[
https://issues.apache.org/jira/browse/ACCUMULO-836?page=com.atlassian.jira.plugin.system.issuetabpanels:comment-tabpanel&focusedCommentId=13489228#comment-13489228
]
Josh Elser commented on ACCUMULO-836:
-------------------------------------
*GrepIterator*: It should be noted (javadoc) that the String being converted to
bytes will be treated as UTF-8 encoded bytes or not make the UTF-8 assertion at
all.
*MetadataTable#encode(), DistributedReadWriteLock#getLockData()*: Should note
that the byte[] return from the specified method is utf-8 bytes.

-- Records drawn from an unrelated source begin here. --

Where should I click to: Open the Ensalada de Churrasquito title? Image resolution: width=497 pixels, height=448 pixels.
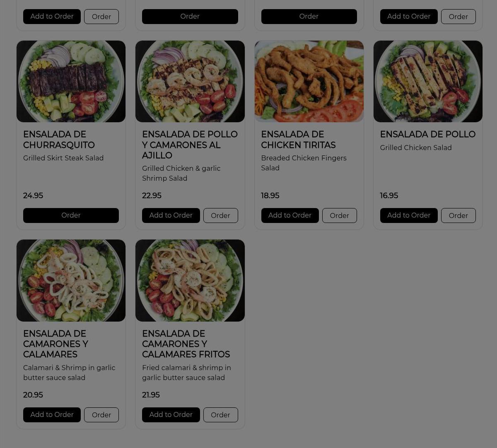click(x=59, y=140)
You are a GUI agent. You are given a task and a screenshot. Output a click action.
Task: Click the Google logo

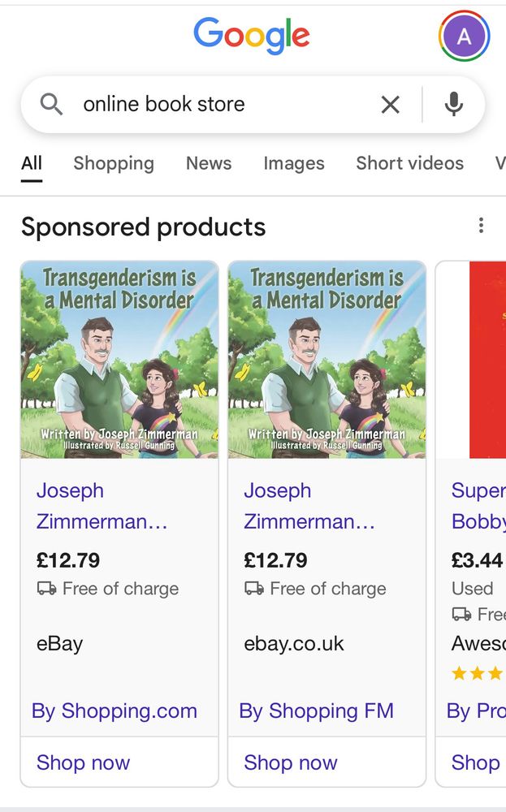pos(252,36)
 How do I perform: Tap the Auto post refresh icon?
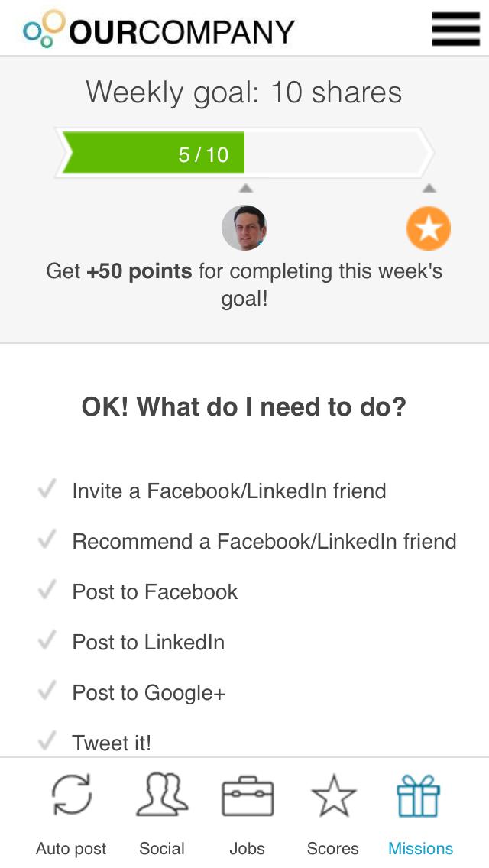point(71,795)
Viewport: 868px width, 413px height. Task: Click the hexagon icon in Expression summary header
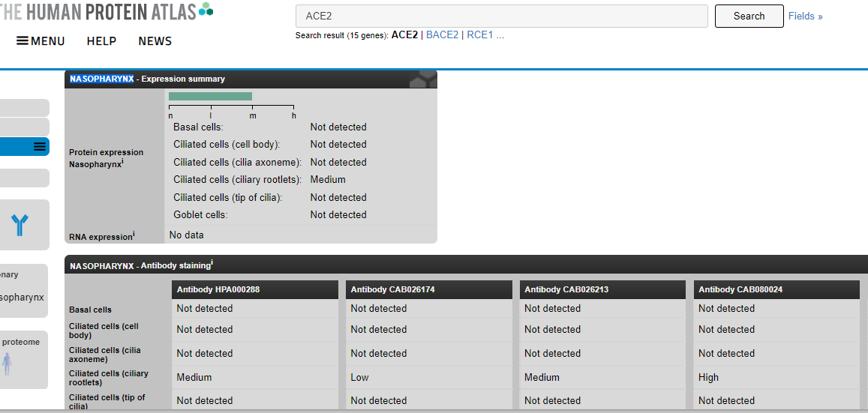[424, 79]
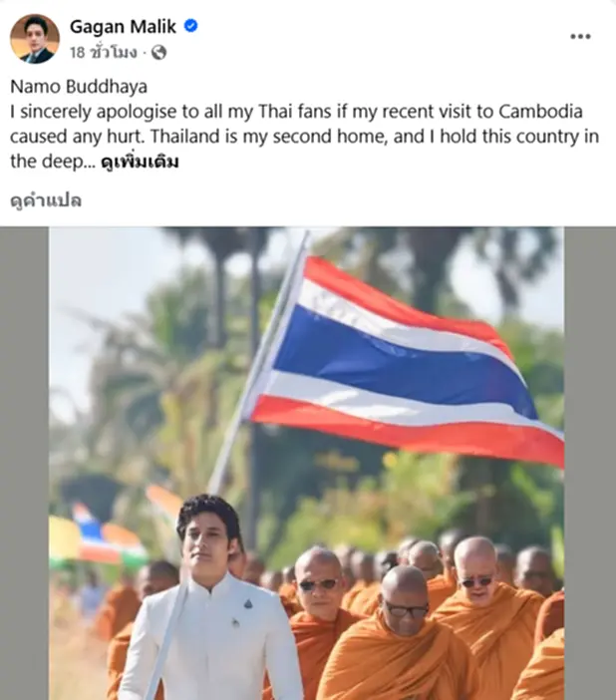Click the Gagan Malik profile name

click(x=123, y=27)
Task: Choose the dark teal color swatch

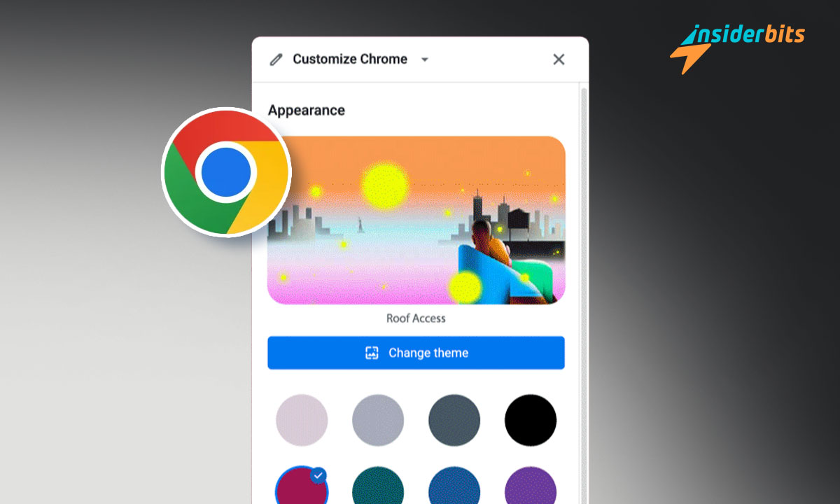Action: (378, 489)
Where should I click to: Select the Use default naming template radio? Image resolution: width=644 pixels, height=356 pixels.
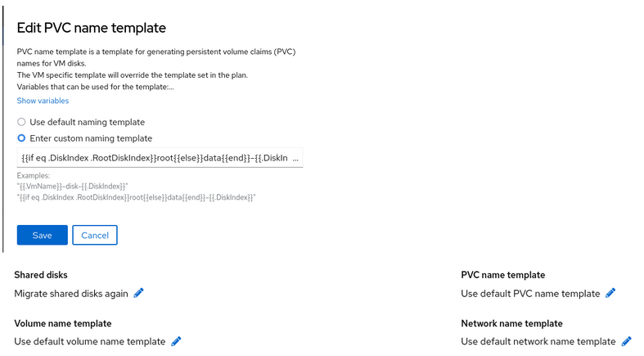21,122
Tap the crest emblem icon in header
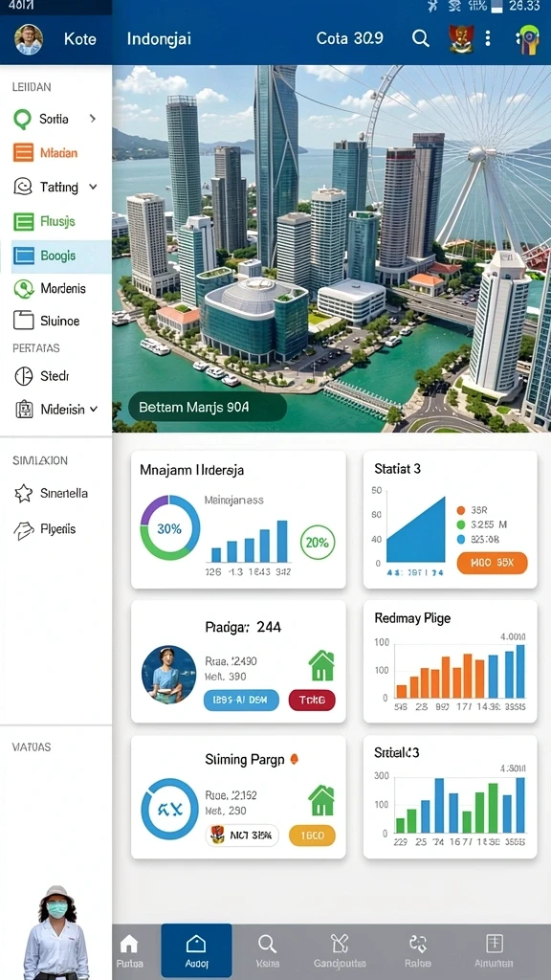The height and width of the screenshot is (980, 551). click(461, 38)
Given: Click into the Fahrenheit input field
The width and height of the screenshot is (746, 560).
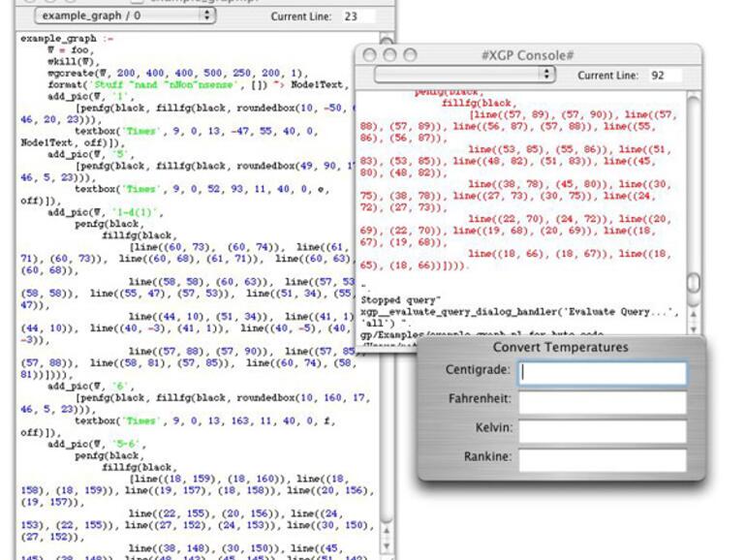Looking at the screenshot, I should coord(602,401).
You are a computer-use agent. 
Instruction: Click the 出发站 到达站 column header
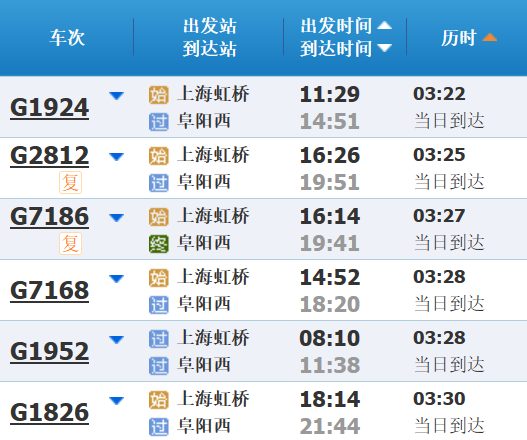click(210, 37)
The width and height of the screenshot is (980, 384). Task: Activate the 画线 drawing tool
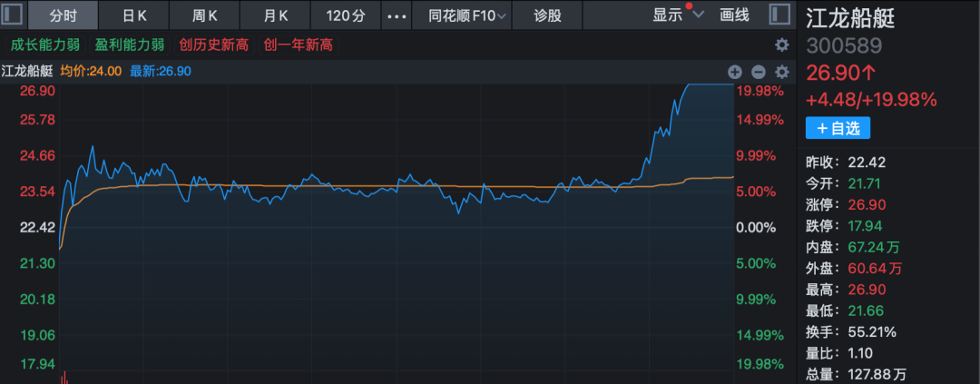pos(734,15)
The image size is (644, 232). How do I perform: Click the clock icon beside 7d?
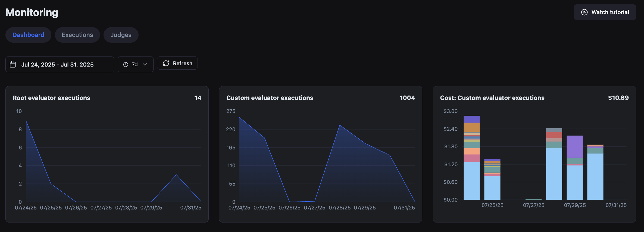[x=126, y=64]
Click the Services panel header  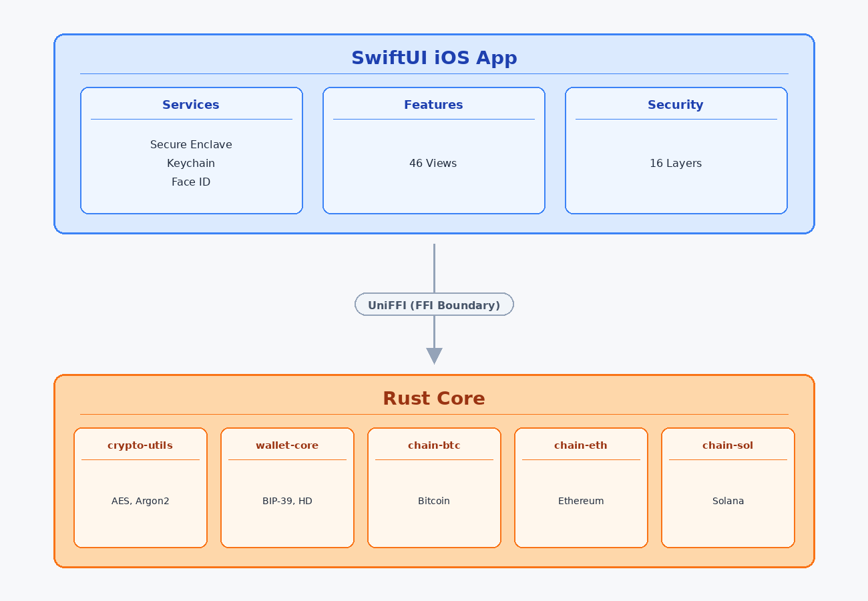(x=191, y=105)
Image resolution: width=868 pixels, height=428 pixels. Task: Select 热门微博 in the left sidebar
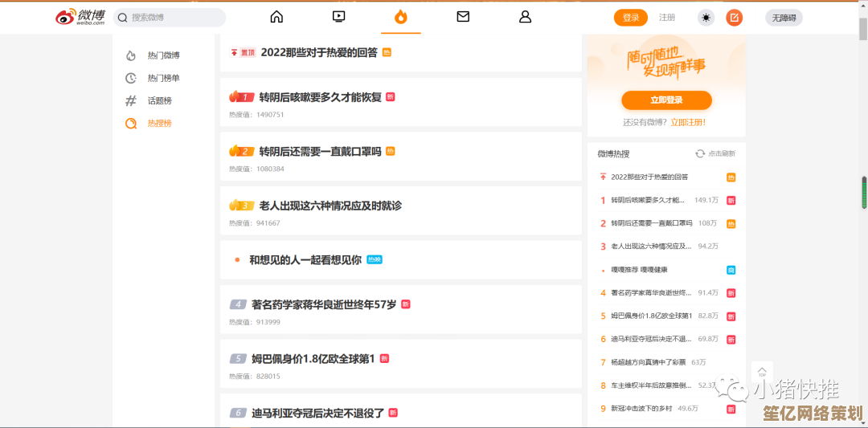point(163,55)
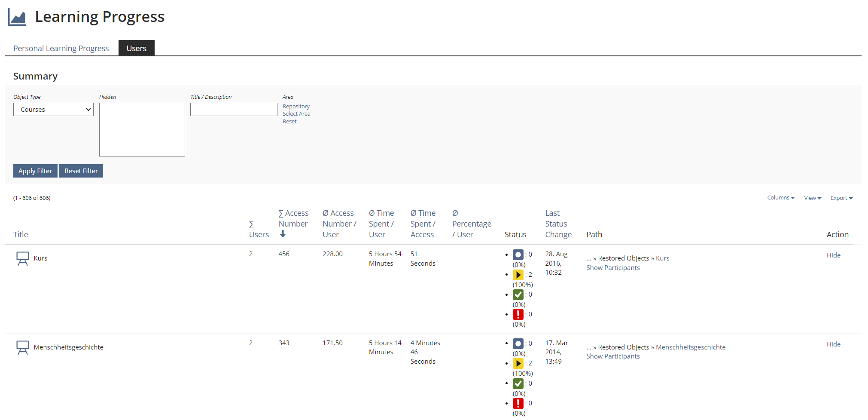The width and height of the screenshot is (868, 420).
Task: Switch to Personal Learning Progress tab
Action: (61, 49)
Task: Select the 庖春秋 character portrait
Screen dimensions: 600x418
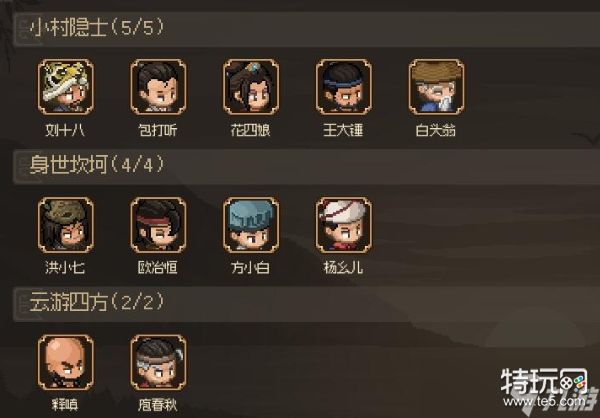Action: pos(158,362)
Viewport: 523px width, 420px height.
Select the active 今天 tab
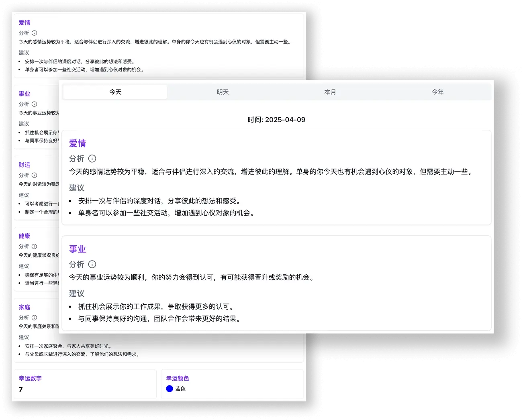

*LongCombiner.StringEncoder, StringMax, StringMin, StringSummation,
SummingArrayCombiner.StringArrayEncoder, Authorizations,
Master#mergeMetadataRecords*: These classes are creating bytes that are UTF-8,
but when the bytes are initially read into a String (from a Value typically),
the default encoding is used (String constructor that takes a byte array). This
leads to inconsistency as the data could have been read as something other than
UTF-8 but then written back out as UTF-8. A decision needs to make what to do
and that decision needs to be documented.
*ZooStore*: Some awkwardness pops out at me in #setProperty(long, String,
Serializable) manually adding bytes to the data to be written to ZooKeeper. I
don't think UTF-8 will cause any problems, but it could definitely use some
clarification.
*TraceServer.Receiver, IndexMeta, AddFilesWithMissingEntries, MetadataTable*:
Writes out a Value in utf-8 bytes, but I'm not confident if there is any case
in which a client reading that data would expect something else. Documentation
again would be useful. The likelihood of this being an issue is probably small
considering that Hadoop's WritableUtils encodes Strings as UTF-8.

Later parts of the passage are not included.